Un peu d'histoire...

Le fleuve doit son nom aux Gaulois : Authie vient du celte alt signifiant profondeur,

et faisant ainsi référence à son lit encaissé. Ce témoignage de l’intérêt gaulois pour

la rivière illustre l’attractivité de la vallée. L’implantation humaine date des temps

les plus anciens : elle remonte en effet à 200 ou 300 000 ans. De nombreuses

découvertes dans les sous-sols proches du lit de l’Authie en sont la preuve.
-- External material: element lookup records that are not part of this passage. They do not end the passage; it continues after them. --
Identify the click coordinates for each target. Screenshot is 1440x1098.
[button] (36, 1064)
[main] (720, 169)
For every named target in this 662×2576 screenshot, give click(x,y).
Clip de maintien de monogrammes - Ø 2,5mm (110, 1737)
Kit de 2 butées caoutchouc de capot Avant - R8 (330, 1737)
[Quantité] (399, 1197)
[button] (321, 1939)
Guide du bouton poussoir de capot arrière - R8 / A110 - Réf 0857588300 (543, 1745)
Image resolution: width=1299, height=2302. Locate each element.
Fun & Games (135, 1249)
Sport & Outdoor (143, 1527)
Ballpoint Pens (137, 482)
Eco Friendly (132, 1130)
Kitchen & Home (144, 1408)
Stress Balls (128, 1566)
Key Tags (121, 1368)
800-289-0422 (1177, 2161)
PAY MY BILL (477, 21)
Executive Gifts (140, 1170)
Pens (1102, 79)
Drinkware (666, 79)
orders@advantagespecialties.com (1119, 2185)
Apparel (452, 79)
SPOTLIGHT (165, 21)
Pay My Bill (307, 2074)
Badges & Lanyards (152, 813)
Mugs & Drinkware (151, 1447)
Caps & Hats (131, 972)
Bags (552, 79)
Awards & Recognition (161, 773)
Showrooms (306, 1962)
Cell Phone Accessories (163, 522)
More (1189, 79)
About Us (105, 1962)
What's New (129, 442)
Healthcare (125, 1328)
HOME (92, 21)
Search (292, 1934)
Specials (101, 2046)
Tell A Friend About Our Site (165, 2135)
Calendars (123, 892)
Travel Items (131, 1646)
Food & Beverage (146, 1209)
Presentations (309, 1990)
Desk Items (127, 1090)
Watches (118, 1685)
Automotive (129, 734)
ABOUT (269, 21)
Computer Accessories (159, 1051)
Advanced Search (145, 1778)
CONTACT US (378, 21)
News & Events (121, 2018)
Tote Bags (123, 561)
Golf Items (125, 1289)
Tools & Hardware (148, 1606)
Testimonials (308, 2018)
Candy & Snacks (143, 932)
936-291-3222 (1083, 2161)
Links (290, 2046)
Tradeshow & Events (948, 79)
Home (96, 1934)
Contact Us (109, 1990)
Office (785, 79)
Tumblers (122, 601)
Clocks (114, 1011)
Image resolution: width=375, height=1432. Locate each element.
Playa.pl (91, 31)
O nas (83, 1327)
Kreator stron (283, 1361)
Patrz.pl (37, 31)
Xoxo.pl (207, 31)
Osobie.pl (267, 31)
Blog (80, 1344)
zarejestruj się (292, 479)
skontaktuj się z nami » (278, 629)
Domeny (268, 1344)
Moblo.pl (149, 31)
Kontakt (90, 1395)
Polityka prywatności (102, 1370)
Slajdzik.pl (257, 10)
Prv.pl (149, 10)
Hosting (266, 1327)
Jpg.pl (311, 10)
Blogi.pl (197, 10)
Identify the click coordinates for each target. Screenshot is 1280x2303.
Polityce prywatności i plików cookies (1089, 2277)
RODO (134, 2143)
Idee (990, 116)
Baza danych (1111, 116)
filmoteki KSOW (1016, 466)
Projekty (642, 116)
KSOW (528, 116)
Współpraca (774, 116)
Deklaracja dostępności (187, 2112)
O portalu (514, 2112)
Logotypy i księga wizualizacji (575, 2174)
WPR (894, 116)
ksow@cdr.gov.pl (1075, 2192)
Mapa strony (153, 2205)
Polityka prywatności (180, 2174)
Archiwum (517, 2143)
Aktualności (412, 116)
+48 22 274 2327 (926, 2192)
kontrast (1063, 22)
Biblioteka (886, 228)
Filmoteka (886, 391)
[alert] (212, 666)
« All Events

L’attrait de la rivière regroupe les hommes et fait de la

vallée un carrefour de circulation. Au-delà des liens

est-ouest, naturellement créés par l’orientation du

cours d’eau, se mettent en place des liaisons

nord-sud, par des voies romaines

(en rouge sur la carte).

Mais de l’Authie, l’Histoire retient peu

cette image sereine de lieu d’échanges

et d’enrichissement. La situation stratégique

de la rivière lui confère plutôt une fonction de frontière

parfois douloureuse. Cet état de fait multiplie, au Moyen

Âge, les apparitions de mottes féodales, censées protéger

seigneurs et paysans des attaques ennemies lors des conflits.

La guerre de Cent Ans débute dans la région avec la bataille de Crécy

en 1346. Enjeu primordial, le fleuve devient en 1526, puis en 1559 après

quelques autres batailles, la frontière de la France : au nord, les Espagnols,

au sud, les Français. Mais cette limite Artois-Picardie reste complexe, du fait

des nombreuses enclaves de part et d’autre du cours d’eau.

En 1635, durant la guerre de Trente Ans, Français et Espagnols occupent tour à

tour les territoires. Les pertes sont lourdes, et le patrimoine subira des consé-

quences irréparables, car Croates et Bulgares (qui donneront bougres en français)

de certaines troupes ne laissent derrière eux aucune "pierre sur pierre", justifiant

leur terrible réputation. Des villages entiers, dont le nom même s’est perdu, tel

Monstrelet, près de Villeroy, ont été rayés de la carte. Ceux qui ont la "chance"

d’être détruits par les Espagnols peuvent espérer sauver leurs églises, comme à

Mons, près de Béalcourt. Les invasions successives ont raison des derniers

châteaux féodaux. Sans abri face aux guerriers, les habitants construisent des

souterrains refuges sous leurs villages, les muches (ci-contre), pour s’y abriter

avec biens et bétail. La fin des conflits s’annonce vers 1659 avec la signature

d’un traité redonnant l’Artois à la France : l’Authie n’est plus frontière.

Cependant, Artois et Picardie restent sous des régimes différents, notamment au

niveau des impôts. Dans l'Artois annexé, la taille, la gabelle, les aides, le timbre

ne sont pas perçus. Le sel et le tabac y étant, par conséquent, moins imposés,

un trafic se met en place : les Picards, approvisionnés par l’Artois, retournent chez

eux lors de processions durant lesquelles aucun participant ne pouvait être fouillé,

appelées, à juste titre, processions salées. Le retour au calme, le développement

économique sont, à cette époque, autant de facteurs favorisant l’apparition de

nombreux châteaux de plaisance : la vallée goûte alors un peu de tranquillité.

En 1789, suite à la création des départements remplaçant les provinces, l’Authie

reprend sa fonction de frontière, administrative cette fois. Là encore, le partage

n’est pas simple. Certaines animosités persistent et, malgré le décret imposant

qu’une commune limitrophe appartienne au département où se situe son église,

certains choisissent fermement leur camp. C’est ainsi que, pendant une année,

Auxi-le-Château reste divisé en deux, avant d’être rattaché au Pas-de-Calais.

Aujourd’hui, après plus de deux siècles, le Val d’Authie s’offre aux visiteurs comme

une entité cohérente, marquée d’un caractère fort et attractif comme à ses origines.